This report is based on medical evidence presented at sanctioned medical congress, from peer reviewed literature or opinion provided by a qualified healthcare practitioner. The consumption of the information contained within this report is intended for qualified Canadian healthcare practitioners only.

PHYSICIAN PERSPECTIVE - Based on the following articles: Arthritis Rheum 2006;54:2665-73, Ann Rheum Dis 2008 Oct 24;Epub ahead of print.

November 2008

Editorial review:

Dafna D. Gladman, MD, FRCPC

Senior Scientist, Toronto Western Research Institute, Centre for Prognosis Studies in the Rheumatic Diseases, UHN-Toronto Western Hospital, Professor of Medicine, University of Toronto, Toronto, Ontario

Developments in Disease Classification: The CASPAR Criteria

Though variable in presentation, one widely cited descriptor defines psoriatic arthritis (PsA) as “an inflammatory arthritis associated with psoriasis and usually with a negative serological test for rheumatoid arthritis (RA)” (Semin Arthritis Rheum 1973;3:55-78). Characteristic features include erythema, warmth and swelling of the affected joint. Patients can present with asymmetric joint involvement, then progressing and involving more joints over time and virtually any joint can be involved (Skin Therapy Lett 2008;13:4-8).

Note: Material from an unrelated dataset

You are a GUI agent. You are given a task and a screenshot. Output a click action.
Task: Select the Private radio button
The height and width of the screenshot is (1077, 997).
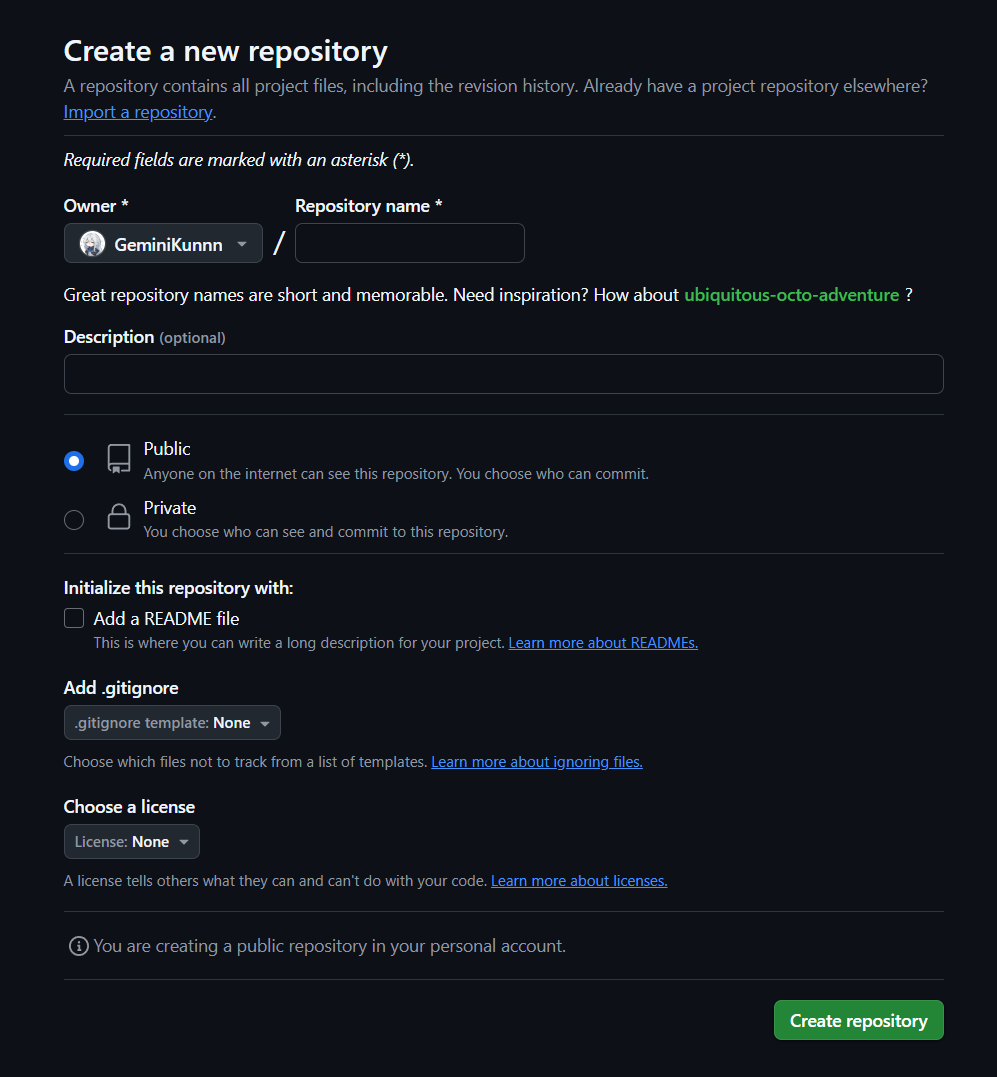[x=74, y=520]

Several classification criteria for PsA have been developed and published, but no consensus existed as to which criteria most accurately reflect the condition. Recently, the Classification Criteria for Psoriatic Arthritis (CASPAR) Study Group published diagnostic criteria based on prospectively collected data from a large cohort of patients with PsA and other forms of inflammatory arthritis (Arthritis Rheum 2006;54:2665-73).

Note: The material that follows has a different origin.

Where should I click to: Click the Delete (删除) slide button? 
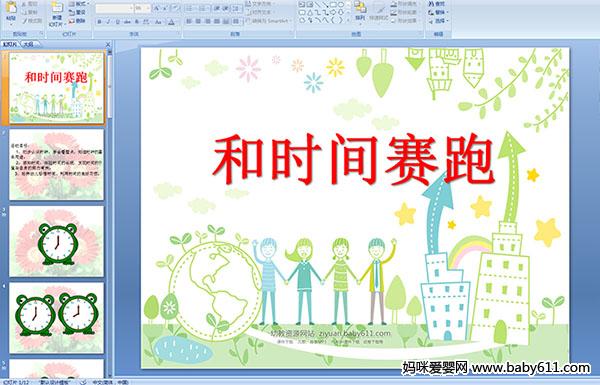[x=77, y=21]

To meet the CASPAR criteria for a diagnosis of PsA, a patient must have inflammatory articular disease (joint, spine or entheseal) accompanied by at least three of the following: evidence of current psoriasis; a personal history of psoriasis or a family history of psoriasis; typical psoriatic nail dystrophy, including onycholysis, pitting and hyperkeratosis; a negative test for rheumatoid factor by any method except latex; either current dactylitis, defined as swelling of an entire digit, or a history of dactylitis; or evidence of juxta-articular new bone formation, appearing as ill-defined ossification near joint margins on plain radiographs of the hand or foot.

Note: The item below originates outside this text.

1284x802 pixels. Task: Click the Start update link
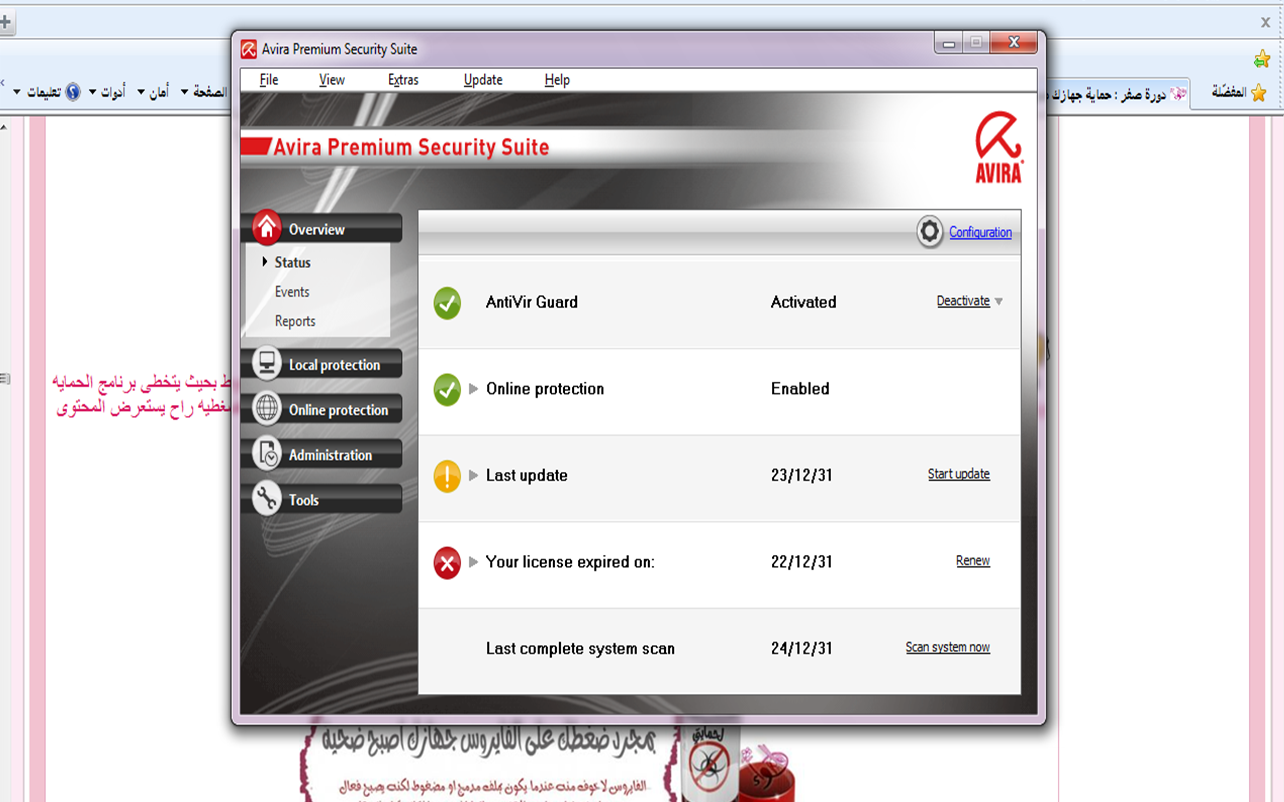(x=958, y=474)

When applied to their study population, the CASPAR Study Group found that the criteria had a sensitivity of 91.4% and specificity of 98.7% for diagnosis of PsA. The criteria are simple to use and can readily be incorporated into evaluation of patients in clinical practice.

Treatment Recommendations

More recently, the Group for Research and Assessment of Psoriasis and Psoriatic Arthritis (GRAPPA) published the first evidence-based recommendations for treatment of PsA (Ann Rheum Dis 2008 Oct 24;Epub ahead of print). GRAPPA developed recommendations for peripheral arthritis, axial disease, psoriasis, nail disease, dactylitis and enthesitis in the PsA setting. The group drafted a total of 19 recommendations, 16 of which had more than 80% agreement among members of GRAPPA.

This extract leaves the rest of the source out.